This Sunday Elder Music column was launched in December of 2008. By May of the following year, one commenter, Peter Tibbles, had added so much knowledge and value to my poor attempts at musical presentations that I asked him to take over the column. He's been here each week ever since delighting us with his astonishing grasp of just about everything musical, his humor and sense of fun. You can read Peter's bio here and find links to all his columns here.
The most pointless war of the 20th century, the most useless, the one that should never have happened, is the First World War. The world fell into it by accident and it caused so much suffering, so many people dead, so much change that it altered forever what came after.
It was the cause of the Second World War and most of the ructions in the Middle East that are still going on, as well as most other conflicts in the last 90 years.
This was an awful war. I know, all of them are awful but without this one, things would have been different, at least I’d like to think so.
So, I’m starting with a song about it. It’s one from an Australian perspective. We were dragged into it as, although we were an independent country, the politicians tended to do the bidding of Britain back then.
During that war there was considerable opposition to our participation in the conflict; after all it was on the other side of the world and it really had nothing to do with us.
The government of the day tried to bring in conscription but it was defeated in Parliament. So they tried for a constitutional amendment to do the same and that was defeated.
The idiots tried a second time with the same result. So all the Australians forces in that conflict were volunteers.
Even given that, many lined up to participate. They thought it would all be over in a short time and, besides, it was a bit of an adventure. They soon found out that was not so.
One of the greatest songs about that war is called The Band Played Waltzing Matilda. There are many versions of this.
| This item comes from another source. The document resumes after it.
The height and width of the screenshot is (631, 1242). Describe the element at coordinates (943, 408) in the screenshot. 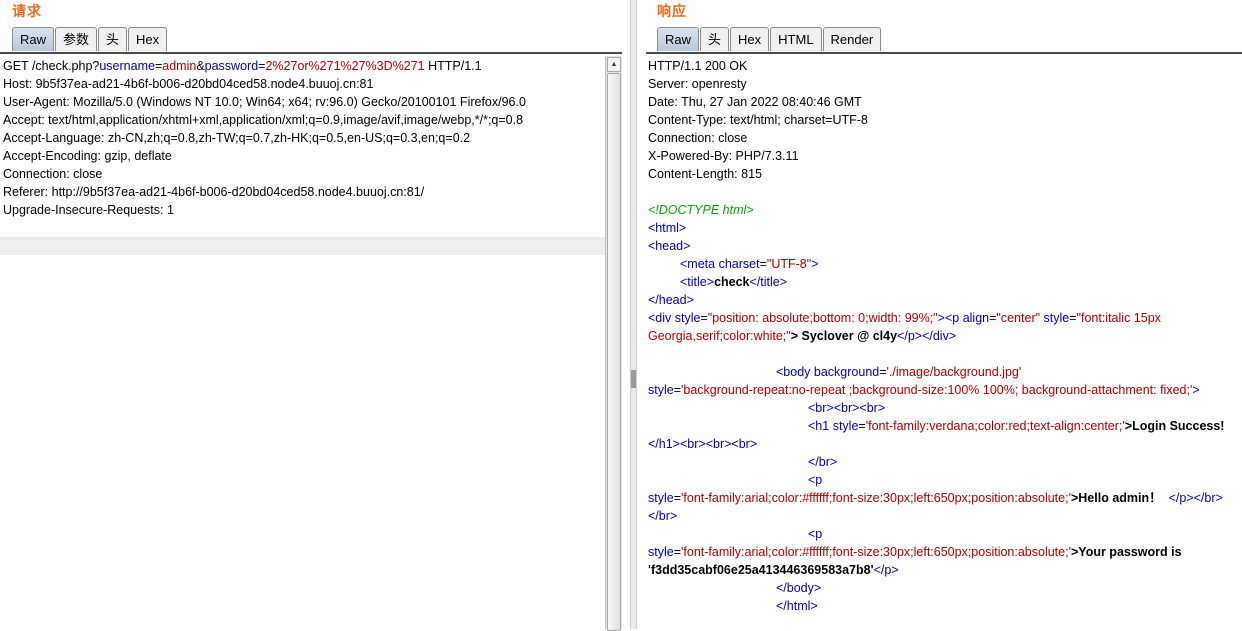

I see `br-line: <br><br><br>` at that location.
The one I’ve chosen is by the man who wrote it, ERIC BOGLE, who was originally from Scotland but has called Australia home for many decades now.
Everyone seems to think that the Second World War was the good war and given the circumstances at the time that’s quite right. However, if it hadn’t been for the first one, this one would not have happened.
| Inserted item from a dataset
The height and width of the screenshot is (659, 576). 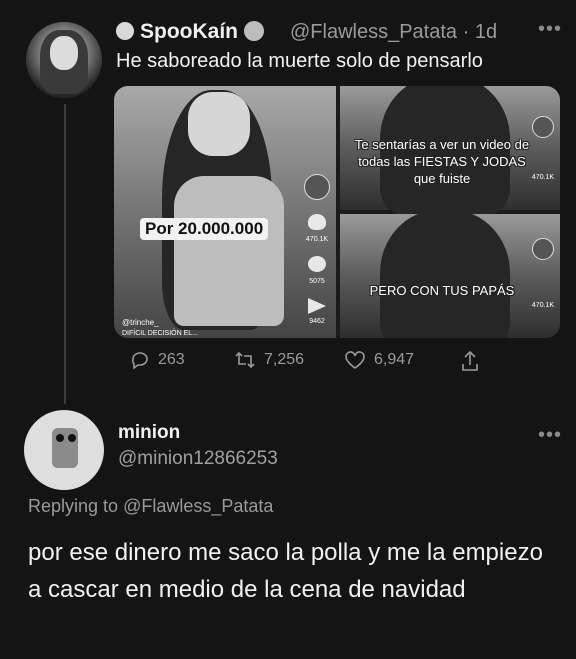 I want to click on author-handle-text: @Flawless_Patata, so click(x=374, y=32).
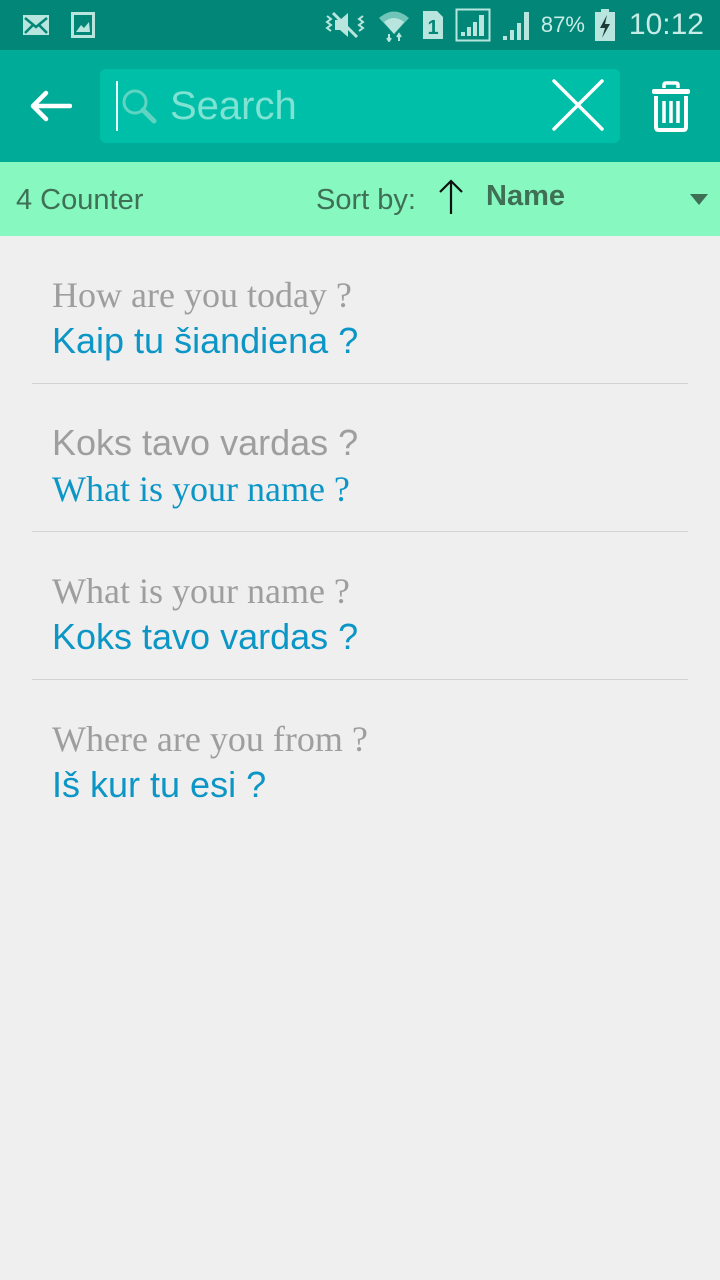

Rather surprisingly, there’s a song about this one too, written sometime afterwards, of course. You may not be too surprised that this is another Australian song. Again, there was no conscription for overseas service.
As with the first war, if men were thought to be shirking their responsibilities, they were often accosted on the streets by people who would hand them a white feather as a sign of contempt for them, assuming they were cowards, without necessarily realising the circumstances.
It seems it was ever thus during wars. This is a song about that. The group is WEDDINGS, PARTIES, ANYTHING and the song is Scorn of the Women.
It wasn’t just the First World War that this country was dragged into a conflict that was none of our business. The right-wing government of the time pretty much insisted that we should be part of the Vietnam War even though it was obviously going to end in disaster and these bastards did bring in conscription, but only if your number was pulled out of a barrel.
Well, Australians like a bit of a gamble, don't they? By far the best song about that sorry conflict was by REDGUM. It’s called I Was Only 19.
In the seventies Australia’s great rock band, COLD CHISEL, performed a song about the Vietnam veterans who had returned to this country. That song has become Australia’s unofficial national anthem. It’s called Khe Sanh.
JUDY SMALL has an excellent overview of everything that's gone before.
Judy's songs cover a wide range of topics and styles with a particular emphasis on feminism and peace. Her song combines both of those topics. It is Mothers, Daughters, Wives.
Well, that’s the Australian content out of the way.
I first discovered RICHIE HAVENS through what is often thought to be his first album (but is actually his third) "Mixed Bag," and a fine piece of work it is.
Richie opened proceedings at the Woodstock festival because legend has it (and probably truth as well) that he was the only artist present at the time who wasn't stoned out of his gourd. As a consequence he played for about three hours, the longest of any artist.
One of the songs Richie performed is Handsome Johnny. Richie wrote the song along with Lou Gossett. Here is the version from "Mixed Bag.”
I don't think too many people think of the song Galveston in the context of today's topic. That's probably due to the influence of Glenn Campbell's version of the song. However, when you hear JIMMY WEBB perform the song, one he wrote, it takes on a whole different perspective.
You probably figured I'd have the famous track by COUNTRY JOE MCDONALD from Woodstock, and you won't be disappointed.
Joe actually appeared twice at the festival, the only artist who did. In all its glory here is I Feel Like I'm Fixin' To Die Rag.
I had originally penciled in Phil Ochs for the column - after all, he wrote many anti-war songs, but I changed my mind and decided to go with one of Phil’s good friends, TOM PAXTON.
It's not a standard antiwar song, it's about the losers plotting their revenge. A Thousand Years.
I've come full circle and will finish with DAVID OLNEY who wrote and performed a song called 1917. Nobody could follow this one.
The song has an alternate title, The French Prostitute. I first encountered the song when Emmylou Harris performed it (under the name 1917 - the song's name that is, not Emmy's) on her marvelous album, "The Western Wall" with Linda Ronstadt.
People who know me might be surprised to learn that I prefer David's version and that's the one I'm going with today. I can't imagine anyone not being affected by this song.